最后,通常性能更好的算法更难以理解和正确实施。在选择算法时,您也必须考虑这一事实(即,我将花在调试和修复该算法的实现上的时间大大优于我必须等待另一个算法的时间)算法,具有更差的大 O 表示法? 如果是这样,您应该考虑更简单、效率较低的算法,因为整体解决方案会更有效)。
Everyone reading or writing about complexity of algorithms should know exactly what the Landau Symbols and asymptotic notations are, otherwise they don't really understand what is going on, or simply have an approximate (and often misleading) idea.
To simplify (a lot), let
fandgbe two functionsf : N -> Nandg : N -> N. We say thatf is O(g)if and only if there's a constantM > 0such that|f(n)| < M|g(n)|, for alln > M. That is, more informally, starting from a big value ofn, all the valuesf(n)are smaller than a multiple ofg(n)(ie,ggrows faster thanf).That definition is equivalent to
So, let's take
f(n) = 4n^2 + 7nandg(n) = n^2, and try to provef is O(g)(I will omit{n -> +oo}):This implies that there is a
Msuch thatn > M ==> |f(n)| < M|g(n)|, and thusf is O(g).So technically it is correct to say
4n^2 + 7n is O(4n^2), as it is correct to say4n^2 + 7n is O(n^3),4n^2 + 7n is O(e^n), and so on. But to be meaningful, we are interested in the lower bound. So iff is O(e^n)andf is O(n^2), we are more interested into knowing thatf is O(n^2), since this is much more restrictive.VERY IMPORTANT note
What is extremelly important when choosing an algorithm is to understand that big-O notations refers to asymptotic cases, that is, when you consider extremely, unimaginable huge inputs, that can go well beyond the computational power available in the known universe (ie, infinite input sets, expressed mathematically by
{n -> +oo}).For practical uses (ie, not so huge inputs), when choosing an algorithm, sure, you will observe candidate algorithms big-O notations, but you must be sure that the chosen algorithm is well adapted (and performs better) for your (expected) input.
Finally, usually better performing algorithms are more difficult to understand and to implement properly. You must consider this fact as well when choosing an algorithm (ie, is the time I will spend debugging and fixing my implementation of this algorithm considerably superior to the time I would have to wait with another algorithm, with a worse big-O notation?. If so, you should consider the simpler, less efficient algorithm, as the overall solution would be more efficient).
是 O(n^2)。常数因子“移入O”。您只保留最大的指数,因为这是主导的指数。并且您可以省略系数,因为在比较不同的算法时,即使非常大的系数也会比具有较大指数(n 足够大)产生的总数更小。
It's O(n^2). Constant factors "move into the O". You only keep the largest exponent since this is the one dominating.
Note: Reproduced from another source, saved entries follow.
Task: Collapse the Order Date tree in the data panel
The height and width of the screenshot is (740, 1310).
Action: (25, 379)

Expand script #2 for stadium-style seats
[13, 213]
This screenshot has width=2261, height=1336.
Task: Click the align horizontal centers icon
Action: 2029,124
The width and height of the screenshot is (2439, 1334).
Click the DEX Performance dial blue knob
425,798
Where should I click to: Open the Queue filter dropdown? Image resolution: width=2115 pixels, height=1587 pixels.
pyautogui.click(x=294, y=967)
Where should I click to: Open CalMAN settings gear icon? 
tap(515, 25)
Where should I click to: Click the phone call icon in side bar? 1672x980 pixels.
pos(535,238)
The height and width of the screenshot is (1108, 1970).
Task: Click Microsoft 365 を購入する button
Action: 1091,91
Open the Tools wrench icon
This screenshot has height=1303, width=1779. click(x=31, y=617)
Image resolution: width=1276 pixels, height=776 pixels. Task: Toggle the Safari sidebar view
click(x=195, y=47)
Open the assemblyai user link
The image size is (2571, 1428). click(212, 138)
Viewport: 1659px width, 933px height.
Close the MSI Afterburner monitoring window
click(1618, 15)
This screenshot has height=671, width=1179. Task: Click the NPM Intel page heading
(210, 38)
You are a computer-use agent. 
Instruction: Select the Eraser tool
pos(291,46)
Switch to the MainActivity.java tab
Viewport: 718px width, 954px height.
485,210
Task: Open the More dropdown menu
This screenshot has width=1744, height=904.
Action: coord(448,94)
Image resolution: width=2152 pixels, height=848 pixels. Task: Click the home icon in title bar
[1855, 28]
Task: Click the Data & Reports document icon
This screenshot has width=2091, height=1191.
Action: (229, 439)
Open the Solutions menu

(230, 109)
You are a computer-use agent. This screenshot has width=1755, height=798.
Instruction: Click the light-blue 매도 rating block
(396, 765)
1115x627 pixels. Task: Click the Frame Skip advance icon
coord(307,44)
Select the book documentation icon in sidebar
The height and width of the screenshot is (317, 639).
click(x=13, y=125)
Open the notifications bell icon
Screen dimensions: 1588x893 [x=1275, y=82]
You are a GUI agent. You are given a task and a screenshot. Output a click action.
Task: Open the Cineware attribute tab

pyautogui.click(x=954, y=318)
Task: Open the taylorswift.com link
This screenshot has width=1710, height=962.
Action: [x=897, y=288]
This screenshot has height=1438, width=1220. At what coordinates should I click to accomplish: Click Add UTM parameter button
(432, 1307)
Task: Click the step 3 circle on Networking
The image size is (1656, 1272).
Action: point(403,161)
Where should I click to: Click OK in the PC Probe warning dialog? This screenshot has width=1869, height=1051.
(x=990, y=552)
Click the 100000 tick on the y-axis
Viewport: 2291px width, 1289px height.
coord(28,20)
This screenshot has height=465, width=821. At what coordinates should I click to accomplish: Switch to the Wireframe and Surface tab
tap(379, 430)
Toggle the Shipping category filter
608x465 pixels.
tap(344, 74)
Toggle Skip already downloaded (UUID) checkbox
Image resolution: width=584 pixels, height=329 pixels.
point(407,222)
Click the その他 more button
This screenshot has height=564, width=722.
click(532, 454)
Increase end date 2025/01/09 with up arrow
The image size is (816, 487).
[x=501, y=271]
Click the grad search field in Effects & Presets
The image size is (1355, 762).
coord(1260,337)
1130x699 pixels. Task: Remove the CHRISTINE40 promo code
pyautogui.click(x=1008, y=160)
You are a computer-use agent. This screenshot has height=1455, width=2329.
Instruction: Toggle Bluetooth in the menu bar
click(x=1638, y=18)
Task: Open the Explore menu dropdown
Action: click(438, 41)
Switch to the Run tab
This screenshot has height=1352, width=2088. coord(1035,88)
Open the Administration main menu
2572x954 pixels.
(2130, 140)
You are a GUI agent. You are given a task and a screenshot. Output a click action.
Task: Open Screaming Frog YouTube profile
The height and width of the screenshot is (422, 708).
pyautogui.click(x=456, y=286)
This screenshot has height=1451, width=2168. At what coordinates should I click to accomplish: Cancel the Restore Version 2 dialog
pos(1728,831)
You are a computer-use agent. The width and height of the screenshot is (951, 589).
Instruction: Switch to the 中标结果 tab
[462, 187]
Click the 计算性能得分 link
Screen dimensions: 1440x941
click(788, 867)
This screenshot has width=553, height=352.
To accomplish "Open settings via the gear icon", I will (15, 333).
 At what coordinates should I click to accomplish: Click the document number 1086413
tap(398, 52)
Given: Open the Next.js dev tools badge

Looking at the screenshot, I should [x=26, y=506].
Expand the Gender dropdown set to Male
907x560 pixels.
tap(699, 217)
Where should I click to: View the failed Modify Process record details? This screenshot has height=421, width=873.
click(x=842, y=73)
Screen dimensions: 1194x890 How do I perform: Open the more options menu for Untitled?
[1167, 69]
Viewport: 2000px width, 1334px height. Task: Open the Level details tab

And you can leave out coefficients since when comparing different algorithms even very large coefficients result in smaller total numbers than having a larger exponent (with n large enough).
像这样的语句
意味着对于某个常数乘数
c,表达式cn²最终将超过4n² + 7n。从技术上讲,将系数保留在那里并没有错 -O(n²)和O(4n²)意味着完全相同的事情,因为任何常数c前者的 > 可以用c/4代替后者。然而,这样的事情不太清楚,可能会产生误导,而且绝对不标准。A statement like
means that for some constant multiplier
c, the expressioncn²will eventually overtake4n² + 7n. It's technically not incorrect to leave the coefficient in there —O(n²)andO(4n²)mean the exact same thing, because any constantcfor the former can be replaced byc/4for the latter. However, such a thing is less clear, possibly misleading, and definitely nonstandard.从数学上来说,你可以写成 O(4n²)。这意味着算法的复杂度函数表现为 n->4n² 趋于正无穷。
但在计算机科学/算法中,你只会写 O(n²),这足以对你的算法进行分类。
Mathematically speaking, you would write O(4n²). It means that the complexity function of your algorithms behaves as n->4n² towards positive infinite.
But in computer science/algorithm, you would only write O(n²), which is sufficient to categorize your algorithm.